▶ [Provided text]

Discuss complexity clearly: Mention that the recursion depth depends on tree height, not just node count.

Key Takeaways

A full node has both left and right children. The recursive formula is nodeWeight + countFull(left) + countFull(right) with nodeWeight being 1 when both children exist.
Time is O(n) because every node is visited once. Space is O(h) for the call stack, where h ranges from O(log n) for balanced trees to O(n) for skewed trees.
The "local decision + combine subtrees" pattern used here is the foundation for tree diameter, balance checking, path sums, and many other tree problems.
Leaf count always equals full node count plus one in any binary tree, a property that occasionally appears as a follow-up.

Practice Makes Perfect

Once you are comfortable counting full nodes, try these related problems to deepen your tree traversal skills:

Count the leaves of a binary tree
Find the size of a binary tree
Height of a binary tree
Diameter of a binary tree

Solutions in Other Languages

Python

class Solution:
    def count_full(self, root: TreeNode) -> int:
        if root is None:
            return 0

        node_weight = 1 if root.left is not None and root.right is not None else 0

        return node_weight + self.count_full(root.left) + self.count_full(root.right)

JavaScript

class Solution {
  countFull(root) {
    if (root === null) return 0;

    const nodeWeight = (root.left !== null && root.right !== null) ? 1 : 0;

    return nodeWeight + this.countFull(root.left) + this.countFull(root.right);
  }
}

TypeScript

class Solution {
  countFull(root: TreeNode | null): number {
    if (root === null) return 0;

    const nodeWeight = (root.left !== null && root.right !== null) ? 1 : 0;

    return nodeWeight + this.countFull(root.left) + this.countFull(root.right);
  }
}

C++

class Solution {
public:
  int countFull(TreeNode *root) {
    if (root == nullptr)

▶ [Dataset excerpt]
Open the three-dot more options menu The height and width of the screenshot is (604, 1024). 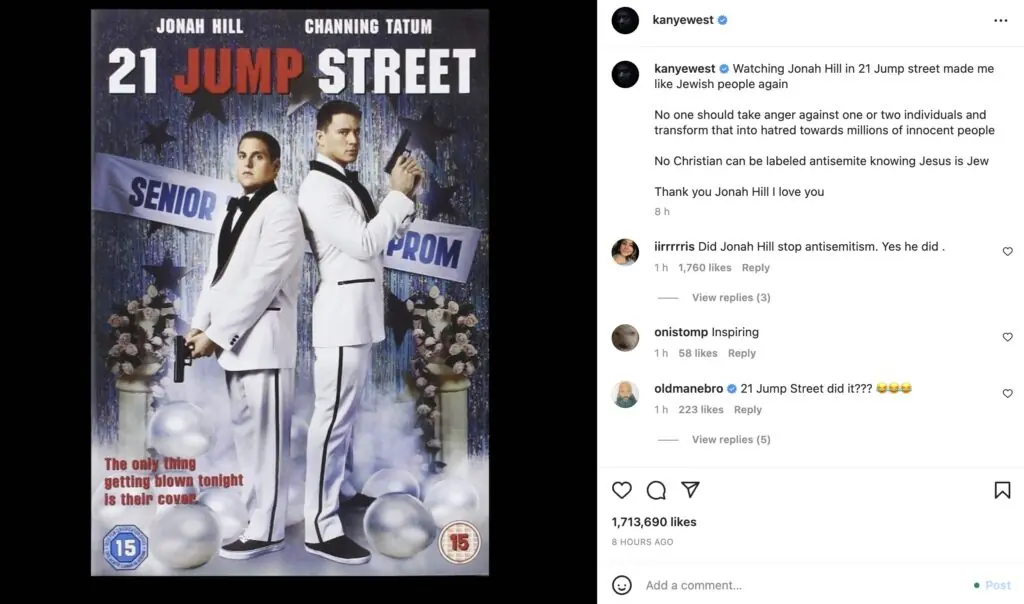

▶ [What you will do]
[1] Output the part of the binary tree text that opens with the words containing "A full node" and closes with "for skewed trees.".
[2] Translate this sentence from the binary tree text into Spanish: "Time is O(n) because every node is visited once."
[3] Answer these questions from the binary tree text:
(a) What children does a full node have?
(b) In any binary tree, how does the leaf count relate to the full node count?
(c) Which related problem is listed first for practice?

▶ [Solutions per task]
[1]
A full node has both left and right children. The recursive formula is nodeWeight + countFull(left) + countFull(right) with nodeWeight being 1 when both children exist.
Time is O(n) because every node is visited once. Space is O(h) for the call stack, where h ranges from O(log n) for balanced trees to O(n) for skewed trees.

[2] El tiempo es O(n) porque cada nodo se visita una vez.

[3]
(a) Both left and right children.
(b) The leaf count always equals the full node count plus one.
(c) Count the leaves of a binary tree.